Christian Bobin : « La poésie est une douceur violente… »

Christian Bobin : « La poésie est une douceur violente… »

Au cœur d’un bois, dans la discrétion protectrice de la nature, Christian Bobin écrit face aux champs, face au spectacle des saisons qu’il contemple en écoutant leurs murmures et leurs bruissements invisibles. Il entretient avec la vie une relation intime et parvient à capter ses secrets et ses trésors dans un échange privilégié et complice.Cette connivence l’inspire et se faufile en douce dans ses livres. En respirant le souffle subtil des choses simples, vivantes, il se fait leur confident. En poète, il ouvre son regard intérieur, se place au-delà des apparences, devient voyant, et nous raconte ses visions avec des mots qui percent la cécité de notre esprit, nous dévoilant ainsi la lumière du monde.Sa présence bienveillante favorise un échange franc nourri de sa profondeur de pensée et scandée de ses chaleureux éclats de rires. Sa solitude désirée ne l’a jamais coupé des relations humaines, bien au contraire, mais seulement éloigné de l’agitation inutile du monde

F. : Quelles ont été vos premières émotions artistique
Christian Bobin : Un de mes premiers éblouissements, c’est celui de Sanson François jouant le concerto de Ravel pour main gauche.
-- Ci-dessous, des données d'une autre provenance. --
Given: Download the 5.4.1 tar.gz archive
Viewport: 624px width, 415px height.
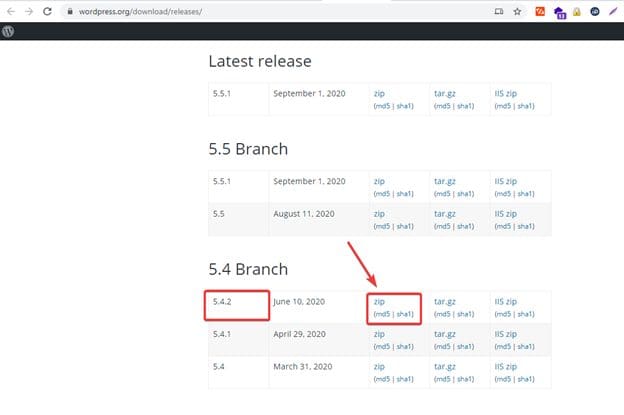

Il y a quelque chose dans l’obscurité grondante de cette musique, qui vient de très loin, sans doute de bien plus loin que Ravel et de l’interprète et qui arrive à l’heure exacte au rendez-vous, chez moi au Creusot, à l’instant où l’adolescent que je suis écoute pour la première fois cette musique. Elle donne du cœur, du courage et c’est ce que l’on peut attendre de meilleur d’une musique. Elle creuse une pensée sur la vie, elle donne à entendre quelque chose qui touche, non pas à l’esthétique, mais à la vie. Dans ce sens, je dirais que l’esthétique n’est rien, qu’elle n’existe pas. Ce qui existe c’est la manière dont un être humain transmet la densité de sa propre expérience de vie à un autre. Cette fraternité-là, c’est la substance de l’art.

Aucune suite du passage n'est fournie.